Your assignment - Leave every picture out, then reproduce the rest of the listing exactly.

Information given -

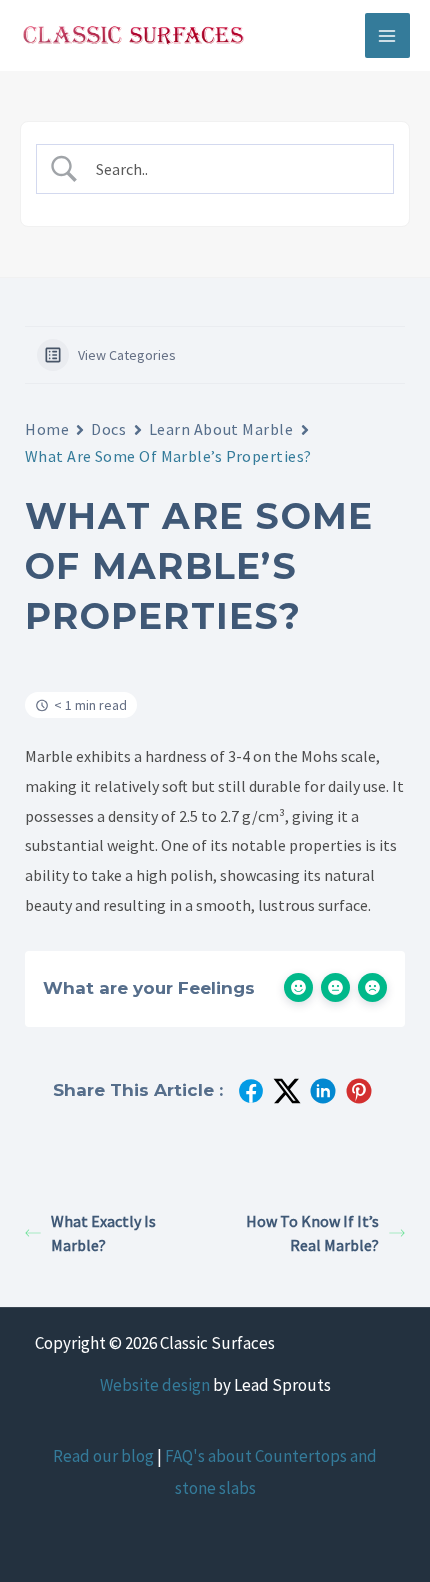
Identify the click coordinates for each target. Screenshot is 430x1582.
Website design (155, 1385)
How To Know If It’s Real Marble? (312, 1233)
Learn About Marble (221, 429)
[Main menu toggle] (388, 36)
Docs (108, 429)
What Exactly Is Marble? (103, 1233)
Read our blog (103, 1456)
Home (47, 429)
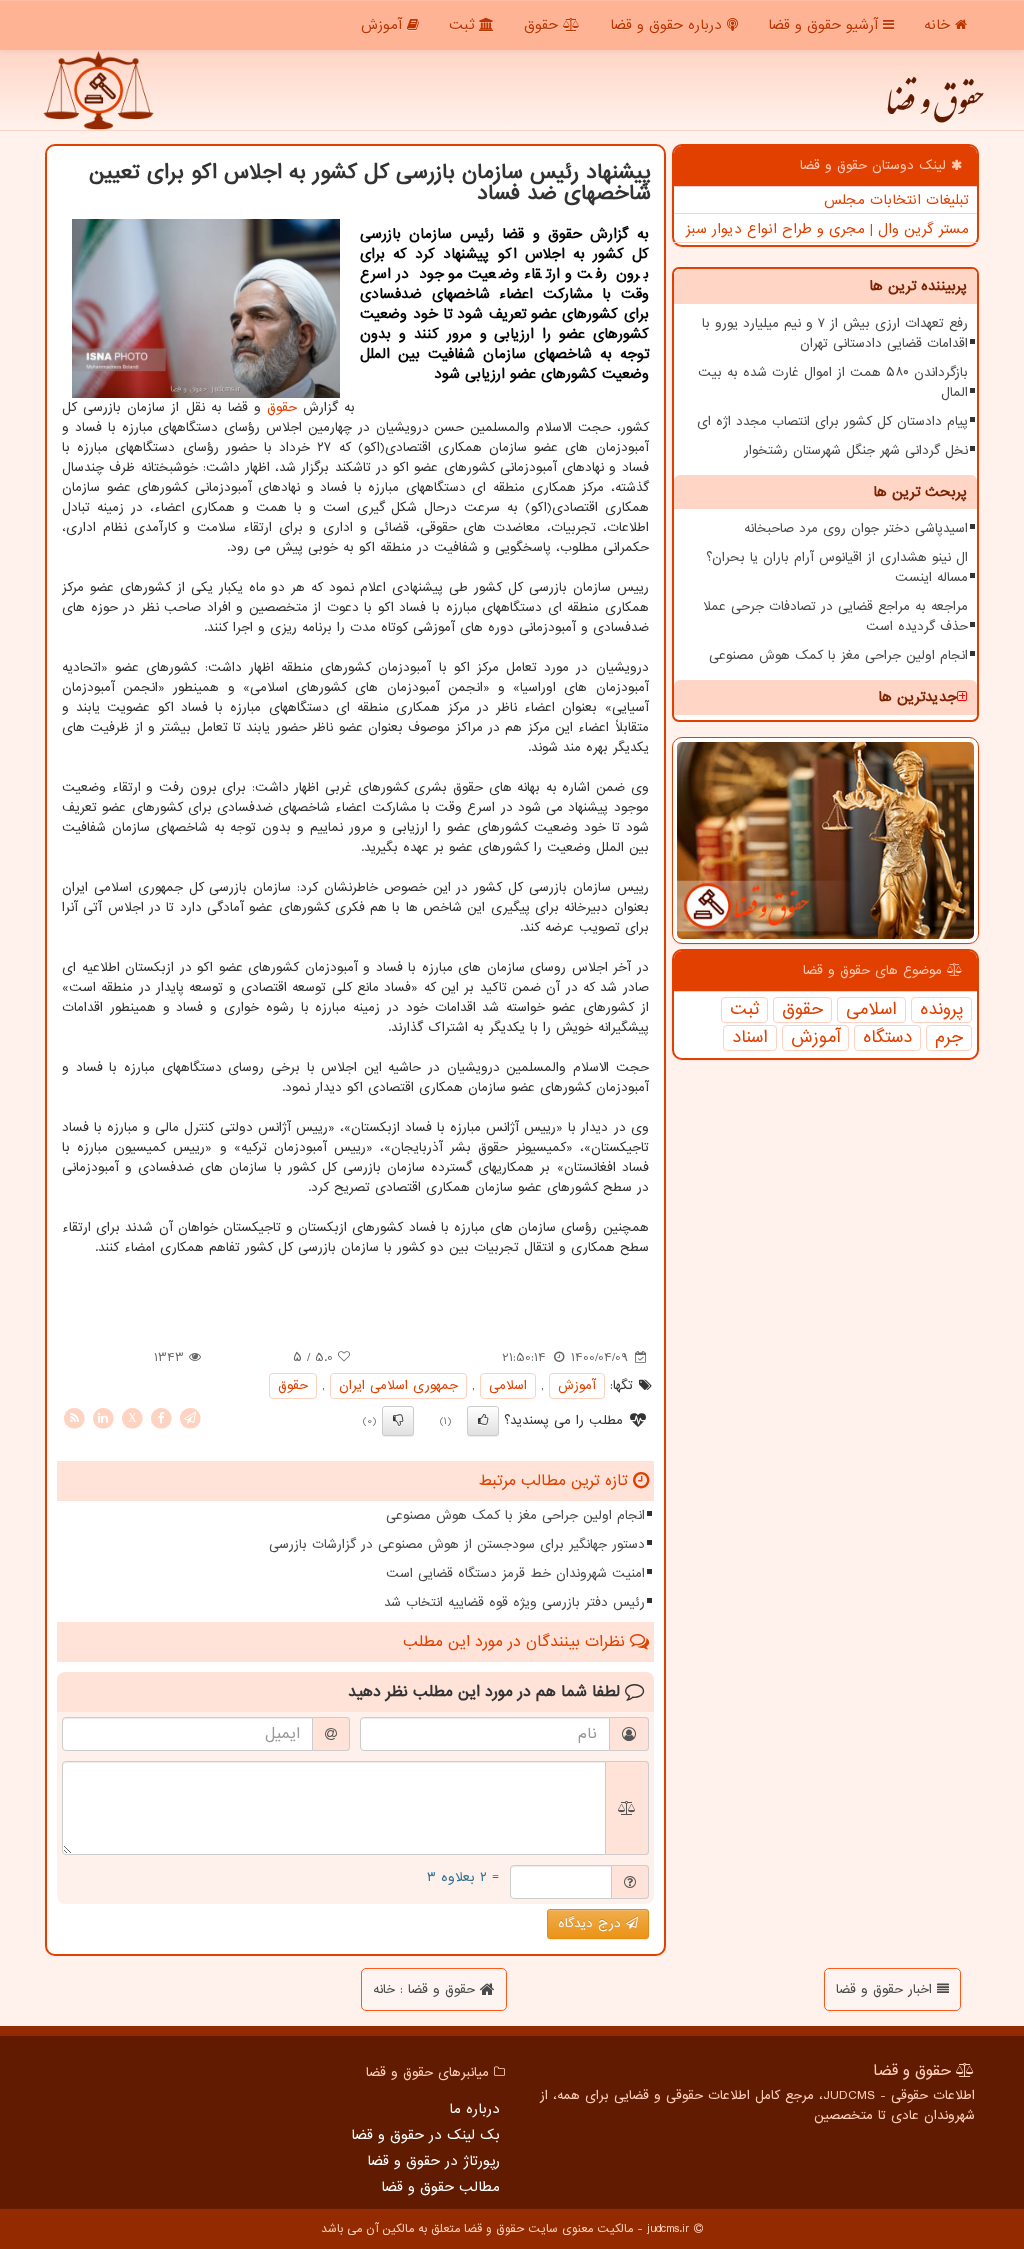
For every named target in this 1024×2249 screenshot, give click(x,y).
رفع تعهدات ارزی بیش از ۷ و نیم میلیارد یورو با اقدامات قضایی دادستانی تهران (835, 333)
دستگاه (887, 1038)
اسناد (750, 1038)
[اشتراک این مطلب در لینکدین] (103, 1417)
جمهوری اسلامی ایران (398, 1385)
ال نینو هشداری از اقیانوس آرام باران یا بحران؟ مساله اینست (837, 567)
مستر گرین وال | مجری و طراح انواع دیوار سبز (827, 229)
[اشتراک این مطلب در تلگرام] (190, 1417)
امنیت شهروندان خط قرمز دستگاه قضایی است (515, 1573)
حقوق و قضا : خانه (426, 1989)
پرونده (941, 1010)
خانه (939, 25)
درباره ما (474, 2109)
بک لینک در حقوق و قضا (425, 2135)
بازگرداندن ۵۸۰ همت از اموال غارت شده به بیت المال (833, 382)
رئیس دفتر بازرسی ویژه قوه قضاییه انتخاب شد (514, 1602)
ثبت (464, 25)
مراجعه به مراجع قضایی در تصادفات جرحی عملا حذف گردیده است (835, 616)
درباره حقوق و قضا (668, 25)
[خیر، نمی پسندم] (398, 1421)
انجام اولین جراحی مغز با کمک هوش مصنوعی (838, 655)
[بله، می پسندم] (483, 1421)
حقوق (543, 25)
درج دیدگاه (592, 1923)
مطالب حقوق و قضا (440, 2187)
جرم (949, 1038)
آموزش (384, 25)
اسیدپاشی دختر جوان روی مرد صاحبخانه (856, 528)
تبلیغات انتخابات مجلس (896, 200)
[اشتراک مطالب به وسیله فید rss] (74, 1417)
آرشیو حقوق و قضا (825, 25)
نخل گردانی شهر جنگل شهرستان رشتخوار (856, 450)
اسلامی (871, 1010)
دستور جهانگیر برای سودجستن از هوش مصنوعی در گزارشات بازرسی (457, 1544)
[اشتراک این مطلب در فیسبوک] (161, 1417)
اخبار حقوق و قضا (886, 1989)
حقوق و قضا (934, 110)
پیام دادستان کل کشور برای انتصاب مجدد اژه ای (832, 421)
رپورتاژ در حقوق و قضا (433, 2161)
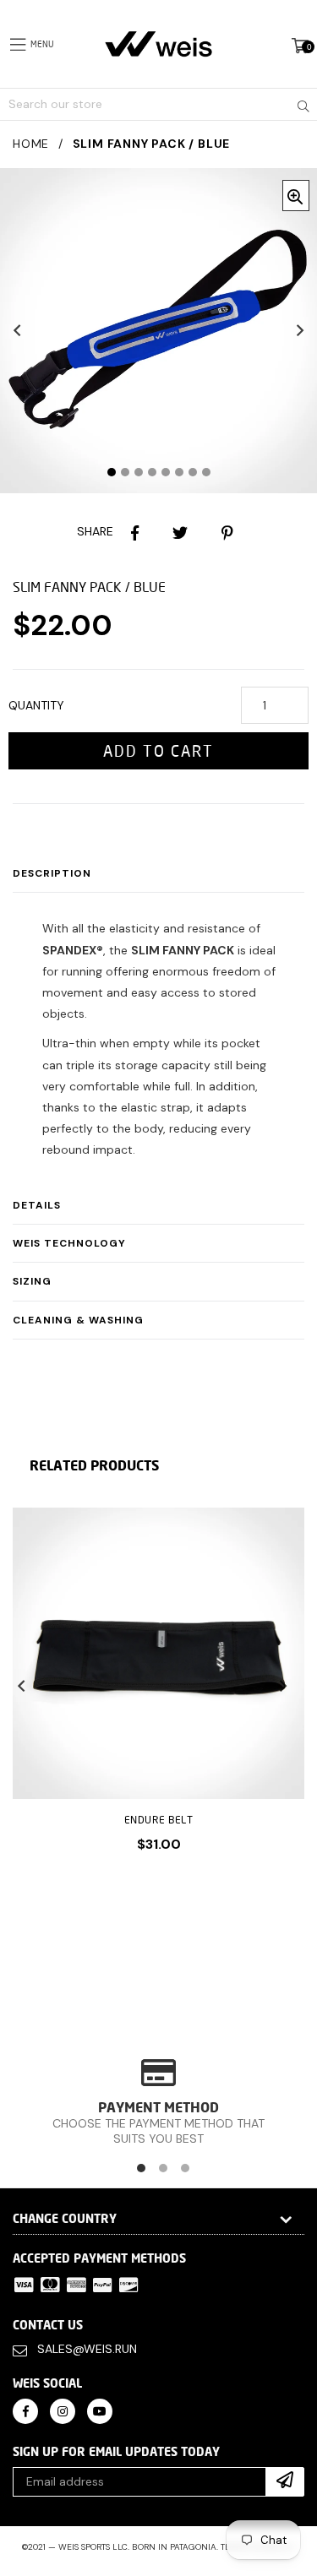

Answer area -
Identify the click coordinates for each target. Screenshot is 430x1582.
Website design (155, 1385)
How To Know If It’s Real Marble? (312, 1233)
Learn About Marble (221, 429)
[Main menu toggle] (388, 36)
Docs (108, 429)
What Exactly Is Marble? (103, 1233)
Read our blog (103, 1456)
Home (47, 429)
For every named target in this 1024×2249 screenshot, give click(x,y).
رفع تعهدات ارزی بیش از ۷ و نیم میلیارد یورو با اقدامات قضایی دادستانی تهران (835, 333)
دستگاه (887, 1038)
اسناد (750, 1038)
[اشتراک این مطلب در لینکدین] (103, 1417)
جمهوری اسلامی ایران (398, 1385)
ال نینو هشداری از اقیانوس آرام باران یا بحران؟ مساله اینست (837, 567)
مستر گرین وال | مجری و طراح انواع دیوار سبز (827, 229)
[اشتراک این مطلب در تلگرام] (190, 1417)
امنیت شهروندان خط قرمز دستگاه قضایی است (515, 1573)
حقوق و قضا : خانه (426, 1989)
پرونده (941, 1010)
خانه (939, 25)
درباره ما (474, 2109)
بک لینک در حقوق و قضا (425, 2135)
بازگرداندن ۵۸۰ همت از اموال غارت شده به بیت المال (833, 382)
رئیس دفتر بازرسی ویژه قوه قضاییه انتخاب شد (514, 1602)
ثبت (464, 25)
مراجعه به مراجع قضایی در تصادفات جرحی عملا حذف گردیده است (835, 616)
درباره حقوق و قضا (668, 25)
[خیر، نمی پسندم] (398, 1421)
انجام اولین جراحی مغز با کمک هوش مصنوعی (838, 655)
[بله، می پسندم] (483, 1421)
حقوق (543, 25)
درج دیدگاه (592, 1923)
مطالب حقوق و قضا (440, 2187)
جرم (949, 1038)
آموزش (384, 25)
اسیدپاشی دختر جوان روی مرد صاحبخانه (856, 528)
تبلیغات انتخابات مجلس (896, 200)
[اشتراک مطالب به وسیله فید rss] (74, 1417)
آرشیو حقوق و قضا (825, 25)
نخل گردانی شهر جنگل شهرستان رشتخوار (856, 450)
اسلامی (871, 1010)
دستور جهانگیر برای سودجستن از هوش مصنوعی در گزارشات بازرسی (457, 1544)
[اشتراک این مطلب در فیسبوک] (161, 1417)
اخبار حقوق و قضا (886, 1989)
حقوق و قضا (934, 110)
پیام دادستان کل کشور برای انتصاب مجدد اژه ای (832, 421)
رپورتاژ در حقوق و قضا (433, 2161)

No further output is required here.